Underground and in the Shadows: How Uzbekistan Lives With Its Radioactive Legacy |
Since the Soviet era, large uranium mines and radioactive waste storage facilities have operated across Uzbekistan. Key sites include the former uranium complexes of Yangiabad in the Tashkent region and Charkesar, where remediation efforts are currently underway. Uzbekistan also possesses uranium reserves in the Navoi region and other areas and participates in international initiatives aimed at addressing the legacy of uranium mining.
Despite the launch of rehabilitation projects, radioactive legacy sites remain a source of long-term risk in Uzbekistan. Many of them are officially classified as “conserved,” yet their actual condition, the effectiveness of isolation measures, and the results of environmental monitoring remain inaccessible to the public. Residents living near former uranium sites often have little or no information about potential risks.
Experts emphasize that this is not only an environmental issue, but also a climate-related, humanitarian, and potentially transboundary threat.
Where Are the Dangerous Sites and What Is Known About Their Condition?
An underground tunnel of a former uranium mine near Yangiabad, with remnants of rail infrastructure used during Soviet-era extraction. The photograph was taken before the site was sealed and access restricted. Photo provided by independent source, used with permission.
According to nuclear physicist and co-founder of the public program Radioactive Waste Safety Andrei Ozharovsky, one of the key problems is the absence of publicly available data.

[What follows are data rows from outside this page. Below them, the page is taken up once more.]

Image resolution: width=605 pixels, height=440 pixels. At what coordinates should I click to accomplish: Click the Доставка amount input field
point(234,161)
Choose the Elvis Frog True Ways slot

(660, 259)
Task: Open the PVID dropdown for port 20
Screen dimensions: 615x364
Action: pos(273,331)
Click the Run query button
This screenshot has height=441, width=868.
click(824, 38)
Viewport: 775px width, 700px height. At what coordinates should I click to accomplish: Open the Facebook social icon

“Without open maps, monitoring results, and access for independent specialists, it is impossible to objectively assess the real risks posed by uranium tailings,” Ozharovsky noted.
International assessments and expert observations indicate that major uranium-related sites are located in the areas of Yangiabad, Charkesar, Uchkuduk, and other parts of the Navoi region. Many of these facilities were built decades ago and were never designed to withstand the climatic conditions Central Asia is facing today.
Ozharovsky stressed that any tailings facility left without long-term oversight inevitably degrades: protective layers erode, dams age, and groundwater pathways change.
Why Uranium Contamination Does Not Simply Disappear
Independent peer-reviewed studies show that uranium contamination often persists long after mining operations have ceased. In both in-situ leached and conventional uranium mining areas, uranium is converted into a chemically mobile form capable of migrating through groundwater systems. Even years after closure, contaminated aquifers frequently fail to return to baseline conditions, despite large-scale pumping and flushing efforts.
Researchers describe a “rebound effect,” in which dissolved uranium and associated metals gradually remobilize from the surrounding rock back into groundwater due to long-term chemical instability.
Environmental assessments also point to the structural limitations of remediation technologies. While methods such as water flushing, pumping systems, or reverse osmosis can temporarily reduce contamination, they do not always eliminate it entirely. In many cases, concentrations of uranium,........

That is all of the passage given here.